SelfTexture: Self-Supervised Learning for Spatially Correlated Noise Removal of DAS VSP Data via Adaptive Texture Analysis
Shiqi Zhu, Haixia Zhao, Tingting Bai, Wenchao Chen, Yuanzhong Chen
Abstract
In recent years, significant progress has been made in self-supervised seismic denoising. However, most of these methods focus on random noise attenuation, which is of little practical use for distributed acoustic sensing (DAS) vertical seismic profile (VSP) data with a large amount of spatially correlated noise. In this article, we propose a new perspective to solve this problem, which is to redesign the masked spot training scheme by analyzing different texture features of effective signal and spatially correlated noise. Specifically, we fully analyze the correlation of different correlated noises in vertical and horizontal scales, and then use a novel masked spot masking strategy to carefully design the receptive field to expand the masked spot network (BSN) to neighborhood-mask network (NMN), which makes BSN still meet the assumption of noise pixel independence in the presence of a large amount of correlated noise. At the same time, we introduce a texture total variation (TTV) regularization to further eliminate correlated noise and preserve the local smooth structure of the effective signal.

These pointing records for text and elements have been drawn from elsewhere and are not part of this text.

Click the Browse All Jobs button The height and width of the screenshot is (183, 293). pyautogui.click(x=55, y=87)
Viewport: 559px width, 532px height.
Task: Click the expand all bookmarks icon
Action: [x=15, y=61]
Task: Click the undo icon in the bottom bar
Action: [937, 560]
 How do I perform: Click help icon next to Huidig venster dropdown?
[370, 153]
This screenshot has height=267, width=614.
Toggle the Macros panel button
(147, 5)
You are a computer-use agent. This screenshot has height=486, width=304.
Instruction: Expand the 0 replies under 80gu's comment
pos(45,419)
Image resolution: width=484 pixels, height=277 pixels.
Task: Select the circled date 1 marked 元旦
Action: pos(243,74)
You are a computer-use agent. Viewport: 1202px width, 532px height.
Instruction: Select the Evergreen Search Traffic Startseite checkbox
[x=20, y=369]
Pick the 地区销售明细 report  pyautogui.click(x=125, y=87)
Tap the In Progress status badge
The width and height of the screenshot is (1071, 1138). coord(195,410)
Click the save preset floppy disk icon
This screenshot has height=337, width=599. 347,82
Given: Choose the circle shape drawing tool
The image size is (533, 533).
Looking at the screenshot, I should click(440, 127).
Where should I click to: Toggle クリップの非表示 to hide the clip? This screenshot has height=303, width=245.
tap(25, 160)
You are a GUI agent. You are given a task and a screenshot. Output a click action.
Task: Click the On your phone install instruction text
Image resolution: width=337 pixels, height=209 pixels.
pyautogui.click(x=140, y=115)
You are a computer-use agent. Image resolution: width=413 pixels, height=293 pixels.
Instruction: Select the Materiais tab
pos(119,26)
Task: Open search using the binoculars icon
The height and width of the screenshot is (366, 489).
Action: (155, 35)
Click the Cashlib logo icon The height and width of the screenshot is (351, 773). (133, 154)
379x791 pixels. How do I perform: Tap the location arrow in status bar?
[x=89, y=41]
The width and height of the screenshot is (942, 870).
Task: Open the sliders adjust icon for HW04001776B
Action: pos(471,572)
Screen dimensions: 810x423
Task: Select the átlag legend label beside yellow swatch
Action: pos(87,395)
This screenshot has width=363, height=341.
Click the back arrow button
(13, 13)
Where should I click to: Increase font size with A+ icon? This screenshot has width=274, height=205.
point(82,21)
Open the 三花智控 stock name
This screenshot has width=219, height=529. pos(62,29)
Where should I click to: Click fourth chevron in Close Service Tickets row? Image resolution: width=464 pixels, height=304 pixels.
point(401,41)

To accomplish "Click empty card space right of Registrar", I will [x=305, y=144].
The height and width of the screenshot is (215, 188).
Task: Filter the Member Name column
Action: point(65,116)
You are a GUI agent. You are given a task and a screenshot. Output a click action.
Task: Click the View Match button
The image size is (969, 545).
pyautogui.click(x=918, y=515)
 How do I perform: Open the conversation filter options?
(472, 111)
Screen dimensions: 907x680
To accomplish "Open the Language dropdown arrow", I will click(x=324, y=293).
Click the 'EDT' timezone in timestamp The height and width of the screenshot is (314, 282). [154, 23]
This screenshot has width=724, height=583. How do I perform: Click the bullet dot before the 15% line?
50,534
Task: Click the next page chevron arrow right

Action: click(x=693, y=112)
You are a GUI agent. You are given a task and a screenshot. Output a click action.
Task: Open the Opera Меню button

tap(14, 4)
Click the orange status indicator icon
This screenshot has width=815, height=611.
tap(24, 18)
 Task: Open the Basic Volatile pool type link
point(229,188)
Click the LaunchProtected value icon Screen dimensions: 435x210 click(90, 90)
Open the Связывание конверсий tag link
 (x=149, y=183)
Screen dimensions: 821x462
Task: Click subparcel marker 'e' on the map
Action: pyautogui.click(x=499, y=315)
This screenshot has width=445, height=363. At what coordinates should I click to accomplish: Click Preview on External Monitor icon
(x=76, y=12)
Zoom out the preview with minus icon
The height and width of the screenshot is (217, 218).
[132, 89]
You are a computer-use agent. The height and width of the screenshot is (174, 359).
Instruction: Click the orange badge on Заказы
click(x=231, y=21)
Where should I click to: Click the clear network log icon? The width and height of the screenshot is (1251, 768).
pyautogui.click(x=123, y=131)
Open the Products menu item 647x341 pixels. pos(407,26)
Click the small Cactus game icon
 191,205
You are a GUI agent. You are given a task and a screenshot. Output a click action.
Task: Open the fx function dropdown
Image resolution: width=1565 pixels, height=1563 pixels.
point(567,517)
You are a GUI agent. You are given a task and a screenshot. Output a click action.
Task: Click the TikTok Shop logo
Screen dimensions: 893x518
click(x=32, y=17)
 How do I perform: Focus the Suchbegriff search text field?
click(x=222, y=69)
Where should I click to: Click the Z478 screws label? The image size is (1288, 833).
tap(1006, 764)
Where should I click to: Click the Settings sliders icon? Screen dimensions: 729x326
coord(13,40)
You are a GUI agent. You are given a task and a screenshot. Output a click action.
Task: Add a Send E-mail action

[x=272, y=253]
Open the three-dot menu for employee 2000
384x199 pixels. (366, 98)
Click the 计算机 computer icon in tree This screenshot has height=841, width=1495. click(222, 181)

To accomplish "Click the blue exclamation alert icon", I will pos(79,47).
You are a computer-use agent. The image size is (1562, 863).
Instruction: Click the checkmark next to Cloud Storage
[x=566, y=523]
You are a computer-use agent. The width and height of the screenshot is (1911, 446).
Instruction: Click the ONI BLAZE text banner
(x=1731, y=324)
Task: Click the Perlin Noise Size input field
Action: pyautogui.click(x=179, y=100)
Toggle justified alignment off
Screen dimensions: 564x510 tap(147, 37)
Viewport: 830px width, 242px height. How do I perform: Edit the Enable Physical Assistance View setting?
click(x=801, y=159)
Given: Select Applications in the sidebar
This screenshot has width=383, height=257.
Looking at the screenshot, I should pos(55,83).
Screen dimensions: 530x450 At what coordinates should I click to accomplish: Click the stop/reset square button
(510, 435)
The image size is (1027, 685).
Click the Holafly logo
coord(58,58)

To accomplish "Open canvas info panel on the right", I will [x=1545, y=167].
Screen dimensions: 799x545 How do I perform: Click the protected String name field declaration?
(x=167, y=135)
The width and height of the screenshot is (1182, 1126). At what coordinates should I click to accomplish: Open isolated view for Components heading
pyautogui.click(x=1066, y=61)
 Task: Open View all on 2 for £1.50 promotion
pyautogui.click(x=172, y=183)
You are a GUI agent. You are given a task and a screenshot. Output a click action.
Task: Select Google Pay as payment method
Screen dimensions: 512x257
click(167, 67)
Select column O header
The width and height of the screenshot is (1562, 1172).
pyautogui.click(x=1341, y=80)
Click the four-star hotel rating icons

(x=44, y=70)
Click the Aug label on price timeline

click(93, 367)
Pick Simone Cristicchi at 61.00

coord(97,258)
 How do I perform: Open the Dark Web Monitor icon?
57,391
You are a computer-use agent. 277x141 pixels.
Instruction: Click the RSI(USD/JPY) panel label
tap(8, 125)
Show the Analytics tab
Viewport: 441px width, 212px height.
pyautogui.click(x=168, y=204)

In order to maximize the texture difference between signal and noise, we propose asymmetric-dilated convolution (ADConv), which has a large receptive field in specific direction and acts as an information filter in the network. Our method, also called SelfTexture, only uses observed noisy DAS VSP data to remove correlated noise in a self-supervised manner and further demonstrates the great potential of BSN in dealing with correlated noise. Extensive experiments on synthetic and field DAS VSP data validate the superior performance of our SelfTexture.